Will it work on invoices from QuickBooks, Xero, or SAP?
Yes — those systems produce machine-generated PDFs with consistent, grid-aligned line-item tables, which is exactly what the position-based extraction handles best. Verify the columns after import, especially on rows with blank cells.
What about scanned paper invoices?
They have no text layer, so extraction returns nothing. Run OCR to add a text layer first, then re-run this tool. For receiving scans regularly, OCR PDF for data extraction is the right starting point.
Does it identify the invoice number, date, and VAT automatically?
No — there's no field-mapping intelligence. It returns the table's text by position. The header block (supplier, invoice #, date) and totals come through as their own rows, which you map to fields during import. It speeds data entry; it doesn't replace your AP coding.
Can I batch-process many invoices at once?
Not in this tool's UI — it takes one file per run. For volume, process invoices individually, or script extraction via the API and the local runner on a paid tier (Pro and above unlock API access).
Why do my amounts show as text in Excel?
If the value includes a currency symbol or thousands separator (£1,200.00), Excel treats it as text. Use Find & Replace to strip the symbol and commas, then format the column as Currency or Number so it totals correctly.
Are formulas (line totals = qty × price) preserved?
No — PDFs store the printed result, not the calculation. You get the extended amounts as printed. Re-create any formulas you need in your spreadsheet after import.
Are my invoices uploaded anywhere?
No. Extraction runs entirely in your browser via pdf.js — supplier names, amounts, and totals never reach a server. Only anonymous usage counters are recorded when you're signed in.
Why are some line items split across two rows?
A long description that wraps onto a second visual line sits at a different vertical position, so it becomes a separate CSV row. Merge it back with the row above after import, or shorten descriptions before exporting the PDF.
How large an invoice can I process?
Free tier handles up to 2 MB and 50 pages — fine for almost any single invoice. Pro raises that to 50 MB / 500 pages for long consolidated statements, with higher tiers above.
Can I get JSON instead, to push into our ERP API?
Yes — extract a PDF table to JSON returns an array of objects keyed on the first row, which is easier to map to an API payload than CSV. Use it when you're integrating rather than importing into a spreadsheet.
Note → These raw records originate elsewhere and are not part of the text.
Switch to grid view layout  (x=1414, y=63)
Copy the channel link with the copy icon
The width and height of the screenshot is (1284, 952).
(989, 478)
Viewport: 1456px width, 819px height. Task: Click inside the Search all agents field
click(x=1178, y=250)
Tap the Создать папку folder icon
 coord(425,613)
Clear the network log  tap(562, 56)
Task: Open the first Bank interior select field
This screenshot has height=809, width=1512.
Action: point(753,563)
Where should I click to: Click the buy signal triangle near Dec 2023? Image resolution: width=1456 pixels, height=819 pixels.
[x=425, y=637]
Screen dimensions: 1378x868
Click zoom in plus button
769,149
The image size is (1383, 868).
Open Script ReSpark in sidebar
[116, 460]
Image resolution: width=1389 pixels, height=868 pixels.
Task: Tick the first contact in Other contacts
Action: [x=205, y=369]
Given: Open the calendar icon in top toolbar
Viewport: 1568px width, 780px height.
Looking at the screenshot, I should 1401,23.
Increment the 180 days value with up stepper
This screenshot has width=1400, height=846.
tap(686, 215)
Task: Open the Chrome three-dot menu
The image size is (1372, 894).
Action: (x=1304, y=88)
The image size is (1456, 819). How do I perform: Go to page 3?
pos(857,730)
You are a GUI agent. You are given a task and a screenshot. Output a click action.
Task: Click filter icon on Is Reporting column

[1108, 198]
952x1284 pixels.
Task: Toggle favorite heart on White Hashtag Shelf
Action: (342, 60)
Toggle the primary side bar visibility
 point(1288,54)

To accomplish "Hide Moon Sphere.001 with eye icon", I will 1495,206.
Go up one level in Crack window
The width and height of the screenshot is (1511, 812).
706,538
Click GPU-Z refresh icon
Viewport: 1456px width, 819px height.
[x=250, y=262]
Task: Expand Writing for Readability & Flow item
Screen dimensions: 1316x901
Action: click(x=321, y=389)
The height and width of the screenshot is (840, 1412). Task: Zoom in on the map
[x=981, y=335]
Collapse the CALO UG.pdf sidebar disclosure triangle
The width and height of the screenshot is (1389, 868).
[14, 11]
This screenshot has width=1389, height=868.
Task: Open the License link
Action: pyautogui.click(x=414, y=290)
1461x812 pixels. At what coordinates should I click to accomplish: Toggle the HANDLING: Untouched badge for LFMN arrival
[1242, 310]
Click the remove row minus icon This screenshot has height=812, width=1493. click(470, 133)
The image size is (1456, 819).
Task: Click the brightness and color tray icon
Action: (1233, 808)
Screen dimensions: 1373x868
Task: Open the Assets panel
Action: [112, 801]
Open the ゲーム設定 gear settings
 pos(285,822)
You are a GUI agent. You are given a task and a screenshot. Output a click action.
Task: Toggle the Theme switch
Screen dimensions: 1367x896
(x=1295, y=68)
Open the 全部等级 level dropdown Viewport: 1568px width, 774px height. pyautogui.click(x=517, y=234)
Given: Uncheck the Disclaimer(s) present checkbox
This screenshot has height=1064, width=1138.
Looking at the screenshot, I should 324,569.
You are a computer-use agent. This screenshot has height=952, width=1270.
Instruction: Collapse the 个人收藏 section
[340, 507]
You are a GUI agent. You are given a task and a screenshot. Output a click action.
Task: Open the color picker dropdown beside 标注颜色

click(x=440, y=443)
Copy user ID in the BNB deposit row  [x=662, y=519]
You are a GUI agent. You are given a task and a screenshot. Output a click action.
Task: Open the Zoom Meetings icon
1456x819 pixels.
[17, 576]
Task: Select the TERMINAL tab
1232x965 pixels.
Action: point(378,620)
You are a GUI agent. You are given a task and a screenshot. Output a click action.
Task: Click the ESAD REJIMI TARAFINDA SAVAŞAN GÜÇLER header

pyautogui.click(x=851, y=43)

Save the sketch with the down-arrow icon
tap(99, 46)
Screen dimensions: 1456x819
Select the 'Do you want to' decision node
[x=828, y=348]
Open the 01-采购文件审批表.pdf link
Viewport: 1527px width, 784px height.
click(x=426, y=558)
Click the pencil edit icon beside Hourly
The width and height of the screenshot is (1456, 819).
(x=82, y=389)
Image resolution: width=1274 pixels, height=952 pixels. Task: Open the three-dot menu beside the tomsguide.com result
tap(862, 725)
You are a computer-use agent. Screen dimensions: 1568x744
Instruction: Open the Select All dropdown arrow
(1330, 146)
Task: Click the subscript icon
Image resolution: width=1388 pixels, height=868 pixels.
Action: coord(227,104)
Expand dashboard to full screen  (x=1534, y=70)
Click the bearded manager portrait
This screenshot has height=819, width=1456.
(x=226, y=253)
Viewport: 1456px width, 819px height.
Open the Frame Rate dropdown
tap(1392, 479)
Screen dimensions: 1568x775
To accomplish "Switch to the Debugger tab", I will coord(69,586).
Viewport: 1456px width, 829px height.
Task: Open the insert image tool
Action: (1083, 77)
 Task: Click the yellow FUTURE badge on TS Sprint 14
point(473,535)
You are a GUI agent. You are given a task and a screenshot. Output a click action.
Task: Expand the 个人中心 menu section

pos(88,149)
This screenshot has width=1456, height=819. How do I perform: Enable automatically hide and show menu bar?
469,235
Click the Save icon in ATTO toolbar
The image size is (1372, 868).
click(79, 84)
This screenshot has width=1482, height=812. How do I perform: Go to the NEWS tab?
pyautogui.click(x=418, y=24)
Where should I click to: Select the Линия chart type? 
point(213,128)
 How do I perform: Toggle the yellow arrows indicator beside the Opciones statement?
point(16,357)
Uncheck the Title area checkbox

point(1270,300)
The header and totals clutter my line-item table — how do I clean it up?
After import, delete or move the short rows that hold the supplier block and the subtotal/VAT/total lines, leaving only the line-item grid. It's a one-pass cleanup; on a repeating invoice template the rows land in the same place each time.
Privacy first
All PDF processing runs locally in your browser using PDF-lib and pdf.js. No file is ever uploaded — only metadata counters are saved for signed-in dashboard stats.